Consistent with our study, findings of many studies emphasize the role of self-efficacy as a significance predictor of oral health behavior [13, 14, 30, 32,33,34,35,36]. Self-efficacy is not about a person’s skills, but about his or her judgment of what he or she can do, considering all the skills he has [10]. Higher self-efficacy creates a positive feeling about the behavior and decreases perceived barriers. Therefore, its increase in students by creating the ability to overcome the existing barriers on the pathway to observance of the oral health can maintain the continuity of desired behavior. In other words, the students’ belief in their personal and inner abilities to overcome barriers is a key factor in the adhering the recommendations of oral hygiene.
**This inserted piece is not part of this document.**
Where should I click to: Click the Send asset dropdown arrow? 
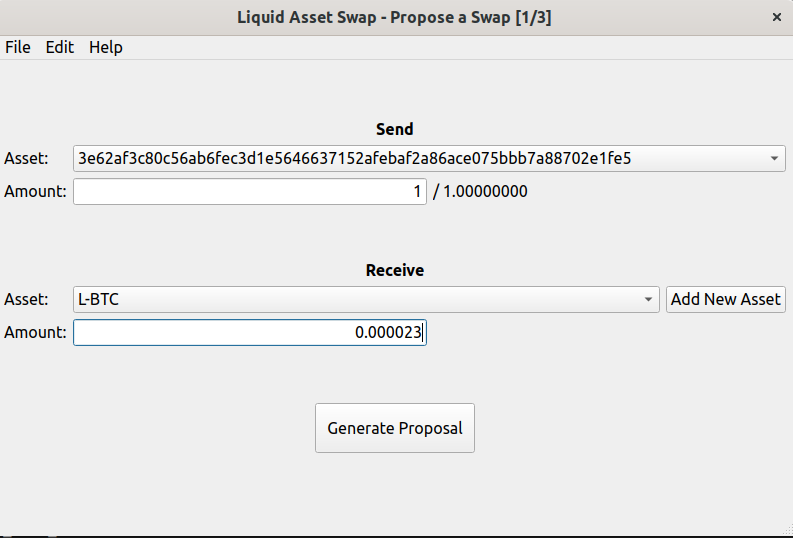(x=775, y=158)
Given the results of the present study, we suggest a higher focus on the identification of internal and environmental perceived barriers of students in the field of oral health behavior, and then the use of strategies such as verbal persuasion, stimulating and encouraging emotional states and vicarious learning resulting from observing the performance of others to improve students’ self-efficacy.
The research limitations included the use of self-report tools and the cross-sectional nature of study; hence, we could not infer the causal relationships.